As we move into the holiday season, the economic news continues to be increasingly cheerful. National statistics are signaling an accelerating pace of economic activity based on strong overall economic growth, a falling unemployment rate, and rising consumer confidence. One of the major concerns going forward is whether consumers will be able to sustain the current pace of spending.

This same worry, albeit compounded, occurred in early 2000. At that time, the NASDAQ average reached a quarterly peak of 4,403. After a stunning stock market rally that lasted several years, things began to come unglued in March of that year. When the NASDAQ began to implode, it was generally presumed that consumer spending would collapse as the result of the “wealth effect,” where capital losses in the stock market would force consumers to buy less because of their reduced wealth. To some extent this did occur, but not by as much as many thought at the time. Why? Because while stock market wealth matters in determining consumer spending, so too does home equity. And, for many consumers, home equity wealth affects their overall wealth far more than do stock market losses.
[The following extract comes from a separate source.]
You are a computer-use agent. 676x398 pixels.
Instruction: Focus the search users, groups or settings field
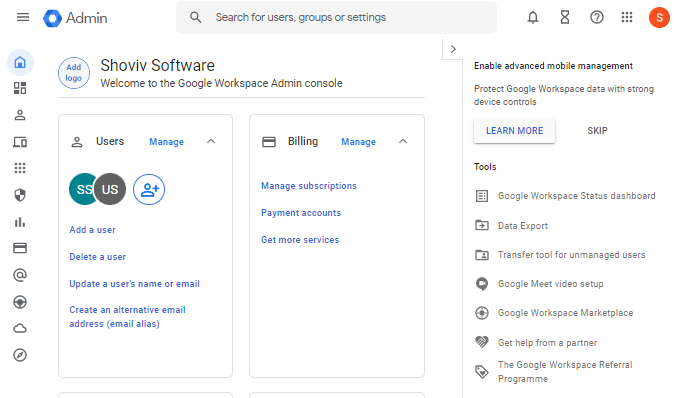coord(336,17)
This has been especially true for Rhode Islanders.

Since the 1980s, home prices here have continued to rise. But, they failed to keep up with inflation for a number of years, resulting in continual declines in real (inflation adjusted) home prices (see graph).

Ironically, this situation reversed at just about the same time the NASDAQ began its long decline (see graph below). So, in Rhode Island,

 rising home equity wealth offset some if not a major portion of the stock market losses. The result: Consumer spending here did not falter much, even as the stock market was declining precipitously.

What about now? As we move into this holiday season, not only are real home prices in Rhode Island rising sharply, continuing the trend that began in early 2000, but the stock market is moving upward as well, a combination we haven’t seen since the beginning of 2000. This double-barrel increase in wealth should help Rhode Island offset some of the weakness in income and employment that may occur in the next several months.